■ **Activity**:
Send back the entries below exactly as they appear.

■ **Data excerpts**:
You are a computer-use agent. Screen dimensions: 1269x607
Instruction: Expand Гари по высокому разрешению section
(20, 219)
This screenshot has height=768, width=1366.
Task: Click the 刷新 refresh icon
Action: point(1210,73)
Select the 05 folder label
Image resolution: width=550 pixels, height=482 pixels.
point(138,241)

■ **Result of this task**:
You are a computer-use agent. Screen dimensions: 1269x607
Instruction: Expand Гари по высокому разрешению section
(20, 219)
This screenshot has height=768, width=1366.
Task: Click the 刷新 refresh icon
Action: point(1210,73)
Select the 05 folder label
Image resolution: width=550 pixels, height=482 pixels.
point(138,241)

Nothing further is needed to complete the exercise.